A. Daniel Martin, Ph.D.
Associate Professor of Physical Therapy
College of Public Health and Health Professions
2005 Awardee
On any given day, 3,000 mechanical ventilation patients are trying to wean from artificial breathing support in the United States. Not only is the transition incredibly difficult, but it translates into enormous human and economic costs.Daniel Martin, professor of physical therapy, contends that weak, dysfunctional respiratory muscles play a large role in ventilator dependence. He believes that the clinical principles of skeletal muscle rehabilitation would probably work with the respiratory muscles.
“I became interested in this area as result of my clinical work with lung transplant patients,” Martin says. “I found it very interesting that before the transplant, these patients’ pulmonary gas exchange was limited by the lung pathology, but following transplantation, the lungs theoretically were more than adequate to support gas exchange.”
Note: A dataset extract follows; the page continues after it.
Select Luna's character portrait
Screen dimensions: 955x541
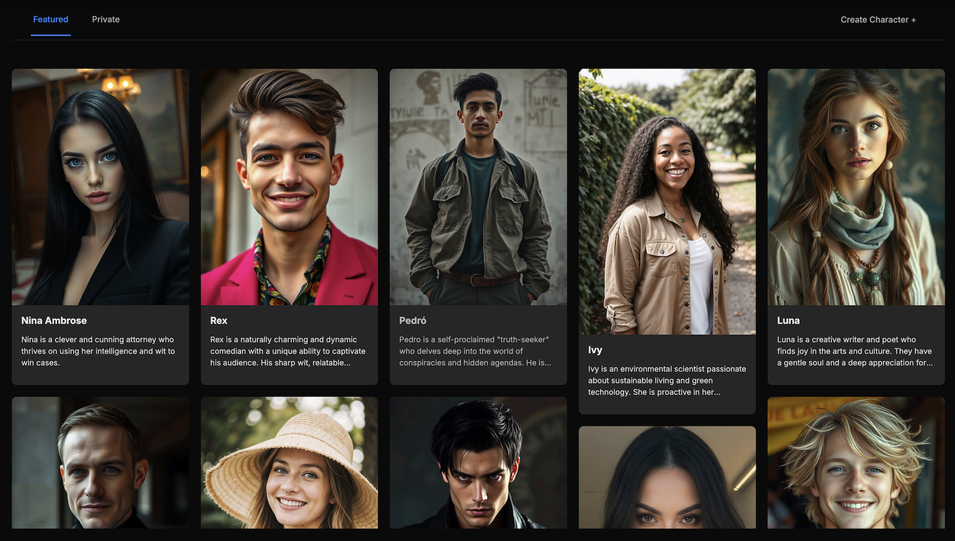856,187
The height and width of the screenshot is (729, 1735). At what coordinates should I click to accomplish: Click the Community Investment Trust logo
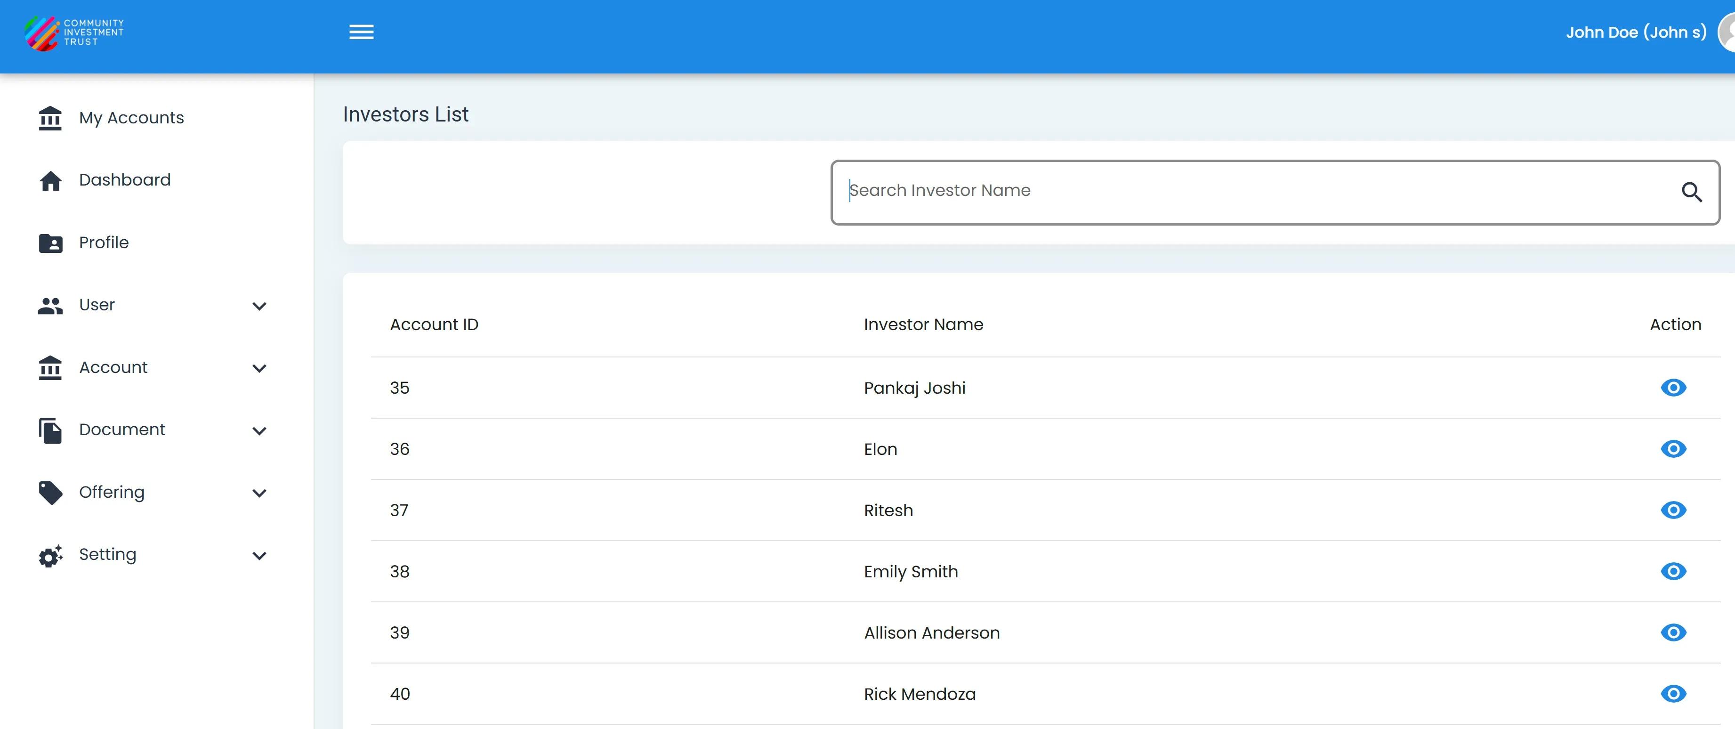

After extensive research, Martin approached the medical staff in the Medical Intensive Care Unit at Shands, and proposed trying his inspiratory training method on patients that were having difficulty weaning from mechanical ventilation.
“The medical staff agreed and we began treating patients with remarkable success,” Martin says.
Martin was also contacted by the late actor Christopher Reeve, who became ventilator-dependent after suffering a spinal cord injury, to consult with his physicians on a program that would wean Reeve from ventilator dependence. Although he was unable to completely wean Reeve from ventilator dependence, Martin was able to improve his ability to breathe without ventilator support from essentially zero to two hours at a time during a one-year period.
Martin was able to translate his clinical experience into a NIH funded project to experimentally test his new method of treating difficult-to-wean patients. The five-year trial is entering its third year and so far the results are promising.
“My ambition is for this method to be adopted by hospitals across the world as an effective treatment for a serious problem in critical care medicine,” Martin says.